··· PASSAGE PROVIDED ···
He is, but hasn’t been part of their lives for over 16 years. He wants nothing to do with them!
As adults can they be adopted ithout his permission?

You need to see a notaire, in my case the problem didn’t arise because my father died some time ago. It would raise questions in French law, see a notaire and not a solicitor ( in English law I am not sure adult adoption exists, because filiation doesn’t affect inheritance).
According to Fr law his wishes not to see them etc have no bearing on his being a father and a court would condemn him to support them at least until they have finished higher education. For me a lot of family related stuff seems bizarre in England, where in my narrow experience it is considered perfectly normal for a man to dump his children and never see them, and certainly only lip service is paid to putting things right.

The girls are already adults, 1married with a child another due to marry later this year. There is no expectation of support from ex.
This is about succession for the girls as I’m really worried about what will happen if I die first and then my husband. At the moment the girls will be hit with a high tax bill and won’t be able to afford to keep the house.
My husband has no children of his own and our girls would inherit equally!

Sorry about digressing - I have to deal with a whole English ex family in law who think that 25€ a month is adequate child support for 5 children.

However.

In your particular situation, you absolutely must see a notaire.
··· RECORDED INFORMATION ···
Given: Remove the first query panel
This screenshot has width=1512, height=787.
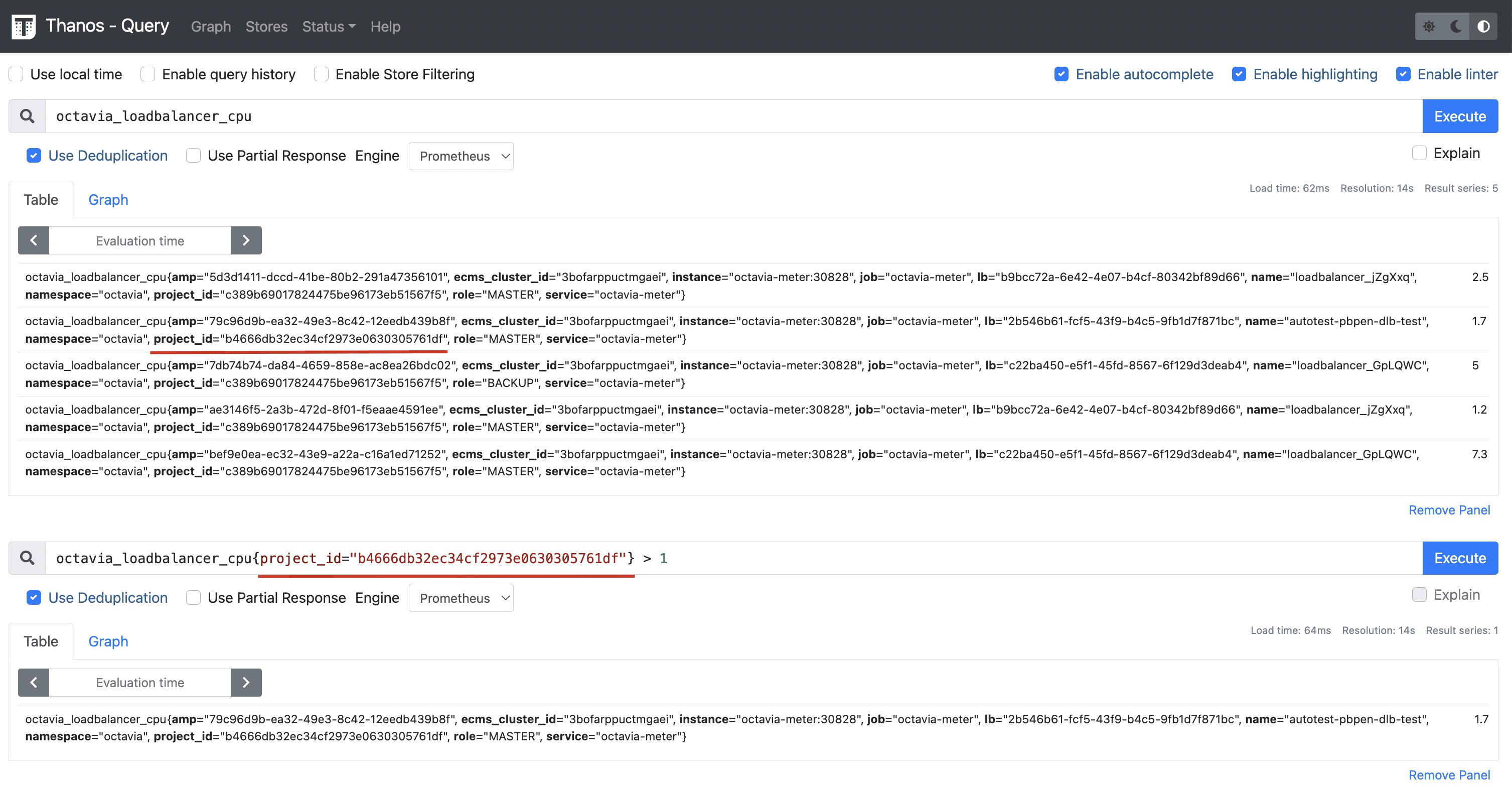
···
> [TASKS AND EXERCISES]
A - In the passage on adult adoption and inheritance, what amount of child support does the English ex-family-in-law consider adequate?
B - Pick up the passage on adult adoption and inheritance after its last sentence and carry it on.

> [SOLVED PROBLEMS]
A - 25€ a month for 5 children.

B -
Talk to a Notaire. There will be ways around the problem especially if you have the house in your name with a usufruit allowing your husband to remain in the house if you pre-decease him with your children inheriting upon his death. My neighbour is in exactly that position.

Hi,
I tried to do this many years ago and was told by the french court at Saintes that it is not possible to adopt adult UK children as UK law does not allow adult adoption.
There are other ways to ensure their inheritance - for instance you should buy your french house in your name only , and put all possible assets in your sole name . You then safeguard your husband in the event of your dying first either by a will,or a “donation entre époux” which gives him a life interest in all your assets , including the house , and the possibility under a "quasi-usufruit "(specify this in the will or donation) to spend any monies or investments.
If in doubt discuss with a notaire BEFORE buying a house, and take a copy of this post.

PS. I have heard stories of people succeeding in adopting UK adults ,in spite of the above court ruling , but your notaire can advise you on that.